::: Materials provided

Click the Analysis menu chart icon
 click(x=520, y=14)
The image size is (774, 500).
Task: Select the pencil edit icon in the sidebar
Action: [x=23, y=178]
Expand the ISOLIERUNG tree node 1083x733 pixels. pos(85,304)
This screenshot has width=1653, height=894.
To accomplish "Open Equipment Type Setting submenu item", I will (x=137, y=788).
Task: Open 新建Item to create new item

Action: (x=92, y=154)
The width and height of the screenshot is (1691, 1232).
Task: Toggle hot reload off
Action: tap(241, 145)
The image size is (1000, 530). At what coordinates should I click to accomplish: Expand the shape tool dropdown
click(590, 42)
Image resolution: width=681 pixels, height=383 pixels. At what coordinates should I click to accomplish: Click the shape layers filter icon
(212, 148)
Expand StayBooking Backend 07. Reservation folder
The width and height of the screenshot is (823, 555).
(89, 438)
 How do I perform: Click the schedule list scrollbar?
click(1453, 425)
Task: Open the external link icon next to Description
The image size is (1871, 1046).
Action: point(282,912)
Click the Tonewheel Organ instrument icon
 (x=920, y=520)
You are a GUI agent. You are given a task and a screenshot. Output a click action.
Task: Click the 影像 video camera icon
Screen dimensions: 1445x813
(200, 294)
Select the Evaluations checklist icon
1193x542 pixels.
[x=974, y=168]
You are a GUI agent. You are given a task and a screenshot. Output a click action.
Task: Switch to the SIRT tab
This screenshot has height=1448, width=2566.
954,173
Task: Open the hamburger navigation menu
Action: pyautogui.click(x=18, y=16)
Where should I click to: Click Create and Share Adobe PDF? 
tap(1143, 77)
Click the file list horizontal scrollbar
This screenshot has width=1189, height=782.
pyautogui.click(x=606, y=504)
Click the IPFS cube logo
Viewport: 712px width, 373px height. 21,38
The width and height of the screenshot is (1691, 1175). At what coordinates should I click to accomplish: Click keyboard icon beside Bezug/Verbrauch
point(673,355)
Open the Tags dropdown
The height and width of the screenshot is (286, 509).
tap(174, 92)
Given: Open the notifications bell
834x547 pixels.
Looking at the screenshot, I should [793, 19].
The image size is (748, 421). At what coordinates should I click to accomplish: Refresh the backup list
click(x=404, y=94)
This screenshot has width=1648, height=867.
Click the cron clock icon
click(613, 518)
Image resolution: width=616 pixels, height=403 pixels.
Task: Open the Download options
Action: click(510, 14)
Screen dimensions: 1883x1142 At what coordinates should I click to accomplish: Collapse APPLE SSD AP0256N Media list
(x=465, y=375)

::::::

=== Task objective ===
Would you please write the entries out again in full, exactly as given?

=== Answer ===
Click the Analysis menu chart icon
 click(x=520, y=14)
The image size is (774, 500).
Task: Select the pencil edit icon in the sidebar
Action: [x=23, y=178]
Expand the ISOLIERUNG tree node 1083x733 pixels. pos(85,304)
This screenshot has width=1653, height=894.
To accomplish "Open Equipment Type Setting submenu item", I will (x=137, y=788).
Task: Open 新建Item to create new item

Action: (x=92, y=154)
The width and height of the screenshot is (1691, 1232).
Task: Toggle hot reload off
Action: tap(241, 145)
The image size is (1000, 530). At what coordinates should I click to accomplish: Expand the shape tool dropdown
click(590, 42)
Image resolution: width=681 pixels, height=383 pixels. At what coordinates should I click to accomplish: Click the shape layers filter icon
(212, 148)
Expand StayBooking Backend 07. Reservation folder
The width and height of the screenshot is (823, 555).
(89, 438)
 How do I perform: Click the schedule list scrollbar?
click(1453, 425)
Task: Open the external link icon next to Description
The image size is (1871, 1046).
Action: point(282,912)
Click the Tonewheel Organ instrument icon
 (x=920, y=520)
You are a GUI agent. You are given a task and a screenshot. Output a click action.
Task: Click the 影像 video camera icon
Screen dimensions: 1445x813
(200, 294)
Select the Evaluations checklist icon
1193x542 pixels.
[x=974, y=168]
You are a GUI agent. You are given a task and a screenshot. Output a click action.
Task: Switch to the SIRT tab
This screenshot has height=1448, width=2566.
954,173
Task: Open the hamburger navigation menu
Action: pyautogui.click(x=18, y=16)
Where should I click to: Click Create and Share Adobe PDF? 
tap(1143, 77)
Click the file list horizontal scrollbar
This screenshot has width=1189, height=782.
pyautogui.click(x=606, y=504)
Click the IPFS cube logo
Viewport: 712px width, 373px height. 21,38
The width and height of the screenshot is (1691, 1175). At what coordinates should I click to accomplish: Click keyboard icon beside Bezug/Verbrauch
point(673,355)
Open the Tags dropdown
The height and width of the screenshot is (286, 509).
tap(174, 92)
Given: Open the notifications bell
834x547 pixels.
Looking at the screenshot, I should [793, 19].
The image size is (748, 421). At what coordinates should I click to accomplish: Refresh the backup list
click(x=404, y=94)
This screenshot has width=1648, height=867.
Click the cron clock icon
click(613, 518)
Image resolution: width=616 pixels, height=403 pixels.
Task: Open the Download options
Action: click(510, 14)
Screen dimensions: 1883x1142 At what coordinates should I click to accomplish: Collapse APPLE SSD AP0256N Media list
(x=465, y=375)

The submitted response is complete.